■ TASK DESCRIPTION:
Using the data below, return all lines in which "room" appears.
(EXERCISE MATERIALS begins)
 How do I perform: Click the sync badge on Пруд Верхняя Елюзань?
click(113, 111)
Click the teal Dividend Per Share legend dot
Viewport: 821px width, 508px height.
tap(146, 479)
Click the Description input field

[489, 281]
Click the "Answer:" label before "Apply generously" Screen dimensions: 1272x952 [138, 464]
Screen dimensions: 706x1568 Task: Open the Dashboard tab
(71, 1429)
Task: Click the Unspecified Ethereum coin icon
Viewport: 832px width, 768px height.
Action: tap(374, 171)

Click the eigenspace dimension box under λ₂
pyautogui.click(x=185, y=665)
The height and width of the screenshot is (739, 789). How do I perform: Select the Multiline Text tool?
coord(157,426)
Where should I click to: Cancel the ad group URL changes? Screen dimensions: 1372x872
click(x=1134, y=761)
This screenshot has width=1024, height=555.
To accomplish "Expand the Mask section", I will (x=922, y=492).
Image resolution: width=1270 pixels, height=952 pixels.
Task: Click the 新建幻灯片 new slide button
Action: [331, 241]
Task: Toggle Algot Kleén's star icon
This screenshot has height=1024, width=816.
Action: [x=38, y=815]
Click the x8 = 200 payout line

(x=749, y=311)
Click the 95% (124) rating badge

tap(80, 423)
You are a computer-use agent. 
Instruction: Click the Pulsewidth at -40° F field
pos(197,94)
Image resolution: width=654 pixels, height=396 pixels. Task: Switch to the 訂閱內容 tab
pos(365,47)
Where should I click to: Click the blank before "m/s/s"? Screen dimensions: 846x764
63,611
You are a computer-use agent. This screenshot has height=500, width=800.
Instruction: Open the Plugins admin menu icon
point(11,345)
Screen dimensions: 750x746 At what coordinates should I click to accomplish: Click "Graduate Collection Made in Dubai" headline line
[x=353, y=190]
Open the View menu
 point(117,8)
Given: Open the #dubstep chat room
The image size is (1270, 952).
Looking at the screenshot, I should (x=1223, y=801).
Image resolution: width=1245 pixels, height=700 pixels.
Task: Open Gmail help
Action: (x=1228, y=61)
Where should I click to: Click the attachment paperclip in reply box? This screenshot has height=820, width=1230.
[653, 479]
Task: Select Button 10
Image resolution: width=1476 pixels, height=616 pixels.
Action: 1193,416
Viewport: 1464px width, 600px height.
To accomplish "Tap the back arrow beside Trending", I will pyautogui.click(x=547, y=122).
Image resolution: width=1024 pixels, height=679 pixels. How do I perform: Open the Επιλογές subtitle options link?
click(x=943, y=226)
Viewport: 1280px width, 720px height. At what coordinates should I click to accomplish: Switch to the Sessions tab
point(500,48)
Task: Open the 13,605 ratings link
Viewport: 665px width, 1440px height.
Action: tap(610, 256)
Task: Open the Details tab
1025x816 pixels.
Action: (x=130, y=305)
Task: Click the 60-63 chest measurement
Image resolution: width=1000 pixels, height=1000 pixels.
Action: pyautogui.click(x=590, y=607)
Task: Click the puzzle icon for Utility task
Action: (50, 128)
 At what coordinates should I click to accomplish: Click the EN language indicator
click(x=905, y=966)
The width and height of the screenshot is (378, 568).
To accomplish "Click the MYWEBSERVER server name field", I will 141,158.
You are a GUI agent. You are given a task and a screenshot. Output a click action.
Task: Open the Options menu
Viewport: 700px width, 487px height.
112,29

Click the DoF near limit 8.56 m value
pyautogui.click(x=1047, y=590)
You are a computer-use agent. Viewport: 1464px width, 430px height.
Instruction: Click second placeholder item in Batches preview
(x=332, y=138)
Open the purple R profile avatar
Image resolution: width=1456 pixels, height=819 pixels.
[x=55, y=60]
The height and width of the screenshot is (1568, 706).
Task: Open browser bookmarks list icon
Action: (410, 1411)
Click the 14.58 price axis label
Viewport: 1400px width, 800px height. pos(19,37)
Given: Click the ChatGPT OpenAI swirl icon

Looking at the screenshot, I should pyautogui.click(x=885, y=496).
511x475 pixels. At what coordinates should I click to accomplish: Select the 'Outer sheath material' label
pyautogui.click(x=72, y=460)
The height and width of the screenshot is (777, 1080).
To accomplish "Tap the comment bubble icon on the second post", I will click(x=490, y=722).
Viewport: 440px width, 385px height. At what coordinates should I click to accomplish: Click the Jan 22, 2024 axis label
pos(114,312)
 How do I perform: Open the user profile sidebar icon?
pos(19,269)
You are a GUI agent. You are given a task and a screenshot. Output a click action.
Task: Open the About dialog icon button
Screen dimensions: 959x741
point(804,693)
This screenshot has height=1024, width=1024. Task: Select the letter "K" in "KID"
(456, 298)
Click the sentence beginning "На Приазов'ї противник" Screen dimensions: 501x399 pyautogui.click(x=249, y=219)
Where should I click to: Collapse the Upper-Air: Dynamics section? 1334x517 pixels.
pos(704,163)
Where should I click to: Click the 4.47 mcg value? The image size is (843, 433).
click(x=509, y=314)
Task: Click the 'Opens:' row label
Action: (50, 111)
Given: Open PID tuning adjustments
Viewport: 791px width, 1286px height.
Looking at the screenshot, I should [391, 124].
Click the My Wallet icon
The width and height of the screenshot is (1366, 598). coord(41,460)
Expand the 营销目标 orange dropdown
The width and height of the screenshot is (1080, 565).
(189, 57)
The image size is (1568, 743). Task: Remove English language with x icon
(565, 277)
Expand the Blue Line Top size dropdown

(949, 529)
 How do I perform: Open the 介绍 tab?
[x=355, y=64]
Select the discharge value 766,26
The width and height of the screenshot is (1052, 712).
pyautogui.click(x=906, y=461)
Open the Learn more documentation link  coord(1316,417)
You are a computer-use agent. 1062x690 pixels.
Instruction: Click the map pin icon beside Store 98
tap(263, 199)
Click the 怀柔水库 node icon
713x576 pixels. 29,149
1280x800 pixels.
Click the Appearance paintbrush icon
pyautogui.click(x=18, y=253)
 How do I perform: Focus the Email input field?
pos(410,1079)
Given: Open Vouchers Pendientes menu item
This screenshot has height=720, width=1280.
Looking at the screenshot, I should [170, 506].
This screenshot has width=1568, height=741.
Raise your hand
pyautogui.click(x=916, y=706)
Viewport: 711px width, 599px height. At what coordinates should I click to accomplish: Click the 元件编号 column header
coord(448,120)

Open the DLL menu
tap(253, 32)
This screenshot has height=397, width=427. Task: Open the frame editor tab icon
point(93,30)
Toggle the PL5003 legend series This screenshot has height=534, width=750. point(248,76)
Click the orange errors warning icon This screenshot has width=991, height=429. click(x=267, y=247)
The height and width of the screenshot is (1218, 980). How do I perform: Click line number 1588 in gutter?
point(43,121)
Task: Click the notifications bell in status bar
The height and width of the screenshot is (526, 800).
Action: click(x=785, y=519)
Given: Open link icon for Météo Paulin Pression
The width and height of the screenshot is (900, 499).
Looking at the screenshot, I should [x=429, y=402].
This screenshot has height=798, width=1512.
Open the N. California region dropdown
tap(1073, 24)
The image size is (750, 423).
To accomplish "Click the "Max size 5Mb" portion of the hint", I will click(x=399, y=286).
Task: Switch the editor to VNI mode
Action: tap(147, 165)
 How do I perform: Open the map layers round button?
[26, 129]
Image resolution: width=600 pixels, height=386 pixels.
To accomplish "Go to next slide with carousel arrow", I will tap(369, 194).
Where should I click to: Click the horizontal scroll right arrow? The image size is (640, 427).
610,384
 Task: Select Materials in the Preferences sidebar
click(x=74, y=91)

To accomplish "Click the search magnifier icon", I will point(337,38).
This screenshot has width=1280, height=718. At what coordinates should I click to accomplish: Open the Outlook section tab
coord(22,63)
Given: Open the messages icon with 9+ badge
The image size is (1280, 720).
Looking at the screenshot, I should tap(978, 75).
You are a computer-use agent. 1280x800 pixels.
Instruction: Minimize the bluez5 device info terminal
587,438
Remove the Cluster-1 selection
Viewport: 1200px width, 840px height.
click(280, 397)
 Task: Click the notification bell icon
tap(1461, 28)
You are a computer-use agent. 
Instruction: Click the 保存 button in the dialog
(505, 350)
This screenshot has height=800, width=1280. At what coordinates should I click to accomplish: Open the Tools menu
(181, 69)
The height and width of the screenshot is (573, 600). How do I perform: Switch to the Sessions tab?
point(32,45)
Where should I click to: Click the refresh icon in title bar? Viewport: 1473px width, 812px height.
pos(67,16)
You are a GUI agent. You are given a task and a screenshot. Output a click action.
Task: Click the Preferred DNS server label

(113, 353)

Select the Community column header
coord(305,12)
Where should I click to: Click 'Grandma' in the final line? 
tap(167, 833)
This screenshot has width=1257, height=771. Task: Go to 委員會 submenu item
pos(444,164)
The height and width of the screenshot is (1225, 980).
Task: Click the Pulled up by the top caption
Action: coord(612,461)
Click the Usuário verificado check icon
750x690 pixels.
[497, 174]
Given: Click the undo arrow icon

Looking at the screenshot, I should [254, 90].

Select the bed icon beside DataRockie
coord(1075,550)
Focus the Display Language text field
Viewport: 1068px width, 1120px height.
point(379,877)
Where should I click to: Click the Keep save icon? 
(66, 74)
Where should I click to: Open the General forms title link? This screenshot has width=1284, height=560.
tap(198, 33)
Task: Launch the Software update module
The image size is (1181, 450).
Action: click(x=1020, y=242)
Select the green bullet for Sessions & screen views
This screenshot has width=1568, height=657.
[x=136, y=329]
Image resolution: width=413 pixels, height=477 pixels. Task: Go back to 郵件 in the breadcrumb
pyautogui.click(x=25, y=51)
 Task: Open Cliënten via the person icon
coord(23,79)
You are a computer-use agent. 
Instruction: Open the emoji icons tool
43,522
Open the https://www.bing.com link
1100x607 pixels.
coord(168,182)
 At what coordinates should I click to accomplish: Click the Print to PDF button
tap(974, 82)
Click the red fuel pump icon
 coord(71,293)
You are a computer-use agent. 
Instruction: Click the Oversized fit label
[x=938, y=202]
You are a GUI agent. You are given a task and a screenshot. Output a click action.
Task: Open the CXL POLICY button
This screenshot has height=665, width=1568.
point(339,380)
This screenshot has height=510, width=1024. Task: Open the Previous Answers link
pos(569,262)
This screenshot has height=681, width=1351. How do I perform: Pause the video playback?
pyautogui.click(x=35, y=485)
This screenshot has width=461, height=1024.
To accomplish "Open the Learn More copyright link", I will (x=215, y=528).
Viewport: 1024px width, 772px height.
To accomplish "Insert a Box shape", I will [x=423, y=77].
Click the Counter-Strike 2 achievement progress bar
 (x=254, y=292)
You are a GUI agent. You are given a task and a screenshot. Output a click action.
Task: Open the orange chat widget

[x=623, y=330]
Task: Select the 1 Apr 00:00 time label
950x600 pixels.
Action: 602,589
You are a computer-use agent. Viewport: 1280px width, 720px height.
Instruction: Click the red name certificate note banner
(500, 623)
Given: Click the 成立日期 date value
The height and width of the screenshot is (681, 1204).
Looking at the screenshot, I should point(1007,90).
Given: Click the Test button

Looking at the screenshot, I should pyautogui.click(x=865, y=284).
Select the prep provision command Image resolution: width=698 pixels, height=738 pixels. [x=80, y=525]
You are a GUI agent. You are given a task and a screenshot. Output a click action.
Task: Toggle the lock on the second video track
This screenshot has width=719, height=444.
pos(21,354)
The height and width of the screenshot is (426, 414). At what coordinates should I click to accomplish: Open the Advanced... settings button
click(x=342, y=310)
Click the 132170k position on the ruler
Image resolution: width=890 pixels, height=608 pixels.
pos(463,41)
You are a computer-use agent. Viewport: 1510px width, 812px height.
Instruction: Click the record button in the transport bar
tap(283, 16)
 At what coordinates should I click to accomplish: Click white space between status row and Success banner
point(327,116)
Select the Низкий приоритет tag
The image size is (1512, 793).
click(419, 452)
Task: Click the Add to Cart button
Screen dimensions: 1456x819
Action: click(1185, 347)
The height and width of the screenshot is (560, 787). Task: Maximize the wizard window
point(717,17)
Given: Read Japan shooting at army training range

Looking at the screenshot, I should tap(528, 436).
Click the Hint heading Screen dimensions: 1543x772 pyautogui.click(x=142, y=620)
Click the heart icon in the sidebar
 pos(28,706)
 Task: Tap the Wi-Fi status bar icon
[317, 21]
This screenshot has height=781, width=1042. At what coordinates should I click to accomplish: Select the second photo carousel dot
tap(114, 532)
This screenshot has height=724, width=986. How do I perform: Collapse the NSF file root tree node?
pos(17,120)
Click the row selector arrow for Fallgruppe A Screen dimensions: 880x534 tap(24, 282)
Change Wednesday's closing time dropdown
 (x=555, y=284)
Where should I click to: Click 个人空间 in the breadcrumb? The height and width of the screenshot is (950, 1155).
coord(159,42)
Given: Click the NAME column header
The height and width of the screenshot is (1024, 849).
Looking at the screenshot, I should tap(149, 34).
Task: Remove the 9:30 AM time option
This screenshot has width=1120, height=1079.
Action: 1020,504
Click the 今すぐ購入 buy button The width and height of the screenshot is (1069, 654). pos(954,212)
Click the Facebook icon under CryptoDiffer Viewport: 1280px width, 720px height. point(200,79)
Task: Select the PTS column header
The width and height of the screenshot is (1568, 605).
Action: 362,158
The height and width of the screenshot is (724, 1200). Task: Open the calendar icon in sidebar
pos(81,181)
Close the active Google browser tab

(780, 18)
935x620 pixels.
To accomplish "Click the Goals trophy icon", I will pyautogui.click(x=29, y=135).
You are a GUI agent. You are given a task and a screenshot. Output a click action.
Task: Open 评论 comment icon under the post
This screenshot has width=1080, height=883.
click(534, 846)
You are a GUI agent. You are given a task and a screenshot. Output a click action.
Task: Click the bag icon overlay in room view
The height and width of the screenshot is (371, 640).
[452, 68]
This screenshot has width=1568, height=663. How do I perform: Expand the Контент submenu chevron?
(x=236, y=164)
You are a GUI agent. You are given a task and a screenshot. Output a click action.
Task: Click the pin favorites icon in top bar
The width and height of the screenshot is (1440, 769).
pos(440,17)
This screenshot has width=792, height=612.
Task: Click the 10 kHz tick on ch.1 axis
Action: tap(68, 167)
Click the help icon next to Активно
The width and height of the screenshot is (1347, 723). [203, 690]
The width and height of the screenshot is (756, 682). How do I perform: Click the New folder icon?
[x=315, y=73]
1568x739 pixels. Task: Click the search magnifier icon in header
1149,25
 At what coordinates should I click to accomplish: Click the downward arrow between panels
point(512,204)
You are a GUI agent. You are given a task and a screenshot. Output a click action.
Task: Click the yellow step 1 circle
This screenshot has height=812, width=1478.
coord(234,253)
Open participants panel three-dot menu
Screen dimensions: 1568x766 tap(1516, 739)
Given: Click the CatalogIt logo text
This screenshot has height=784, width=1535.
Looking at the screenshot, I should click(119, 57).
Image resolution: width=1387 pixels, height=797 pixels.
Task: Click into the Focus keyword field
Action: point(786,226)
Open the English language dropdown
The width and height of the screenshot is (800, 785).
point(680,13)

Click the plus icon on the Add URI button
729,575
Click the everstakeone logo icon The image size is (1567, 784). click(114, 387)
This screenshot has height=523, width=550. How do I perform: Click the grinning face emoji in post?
(EXERCISE MATERIALS ends)
■ SOLUTION FOR THIS TASK:
Given: Open the #dubstep chat room
Task: Click the bag icon overlay in room view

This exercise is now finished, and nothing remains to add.